- [EJERCICIO PROPUESTO A]:
Indique si cada afirmación concuerda con el texto sobre la fe en la sociedad actual, y responda sí o no citando literalmente las palabras decisivas: (i) hoy hay más gente que no ha escuchado el Evangelio que hace doscientos años; (ii) el asunto tratado carece de importancia; (iii) muchas personas consideran la religión algo ingenuo.
- [EJERCICIO PROPUESTO B]:
Redacte la continuación del texto sobre la fe en la sociedad actual a partir de su última línea.

- [FRAGMENTO DEL DOCUMENTO]:
════════
En la sociedad actual estamos tan acostumbrados al más difícil todavía, y sobre todo en materia de fe (o de no fe), que pocas cosas nos asombran. Por ejemplo: que hoy día, en la era de la comunicación y la tecnología , exista más gente que no ha escuchado el Evangelio que hace doscientos años, desgraciadamente ya no nos sorprende.
Que para muchas personas, entre ellas intelectuales de peso, la religión sea considerada como algo ingenuo y un vestigio del pasado, tampoco nos llama la atención. Que todo lo que huela a espiritualidad o trascendencia quede reducido a una simple alternativa barata a la psicoterapia, hasta nos resulta indiferente. Sin embargo, el asunto no es baladí .
¿CÓMO EXPLICAR A LOS QUE SUFREN SIN ESPERANZA QUE LA MUERTE HA SIDO VENCIDA?
════════
- [MATERIAL DE CONSULTA]:
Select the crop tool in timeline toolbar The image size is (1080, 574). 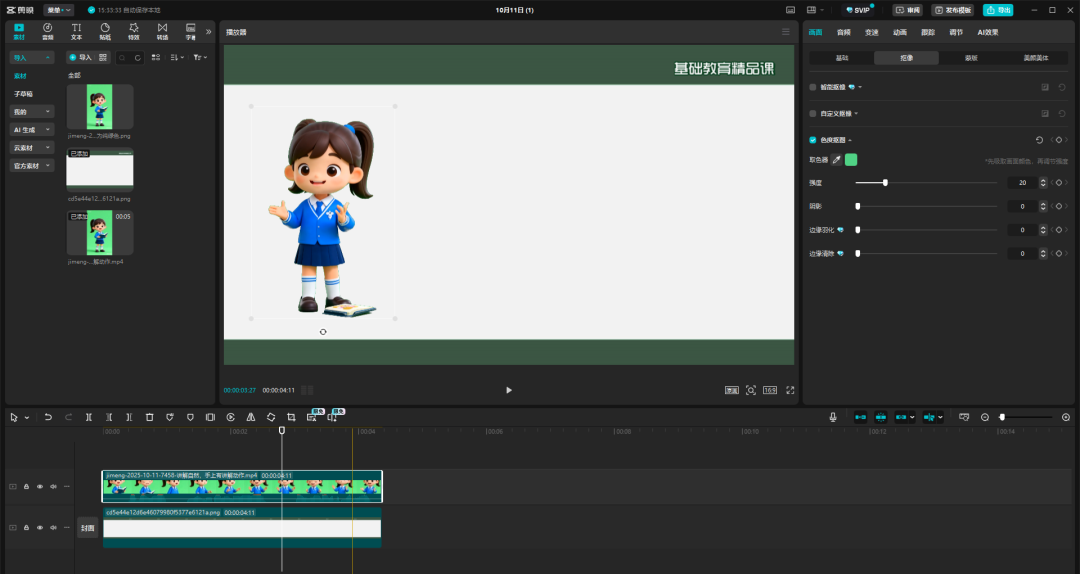[291, 417]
════════
- [RESPUESTA FINAL A]:
(i) Sí: «exista más gente que no ha escuchado el Evangelio que hace doscientos años».
(ii) No: «Sin embargo, el asunto no es baladí».
(iii) Sí: «la religión sea considerada como algo ingenuo y un vestigio del pasado».

- [RESPUESTA FINAL B]:
Ante esta cruda realidad y la no menos dura de que son
muchos los cristianos que experimentan su fe de esta
manera, aséptica y escéptica, debemos ponernos en
guardia. ¿Cómo impedir que la tibieza sofoque la fuerza
transformadora que experimenta quien se encuentra con
quien es todo amor y misericordia? ¿De qué manera es
posible hacer llegar que, cuando dejas que Cristo asuma
tu vida, tu debilidad y tus pecados, entonces todo cobra
un sentido pleno? ¿Cómo explicar a los que sufren sin
esperanza que la muerte ha sido vencida y nuestra patria
es el Cielo?
No me corresponde juzgar, sólo amar!
Desde luego no es fácil. Como dijo el arzobispo de
Denver, Monseñor Chaput: “Si queremos saber por qué
el mundo no ha sido conquistado para Cristo mirémonos
al espejo”. Ahora bien, no se trata de valentías. Es cierto
que Dios no quiere discípulos cobardes, pero ya se lo
dijo a San Pablo y nos lo repite a cada uno: “Te sobra mi
gracia, que la fuerza se realiza en la debilidad” (2Co 2,9).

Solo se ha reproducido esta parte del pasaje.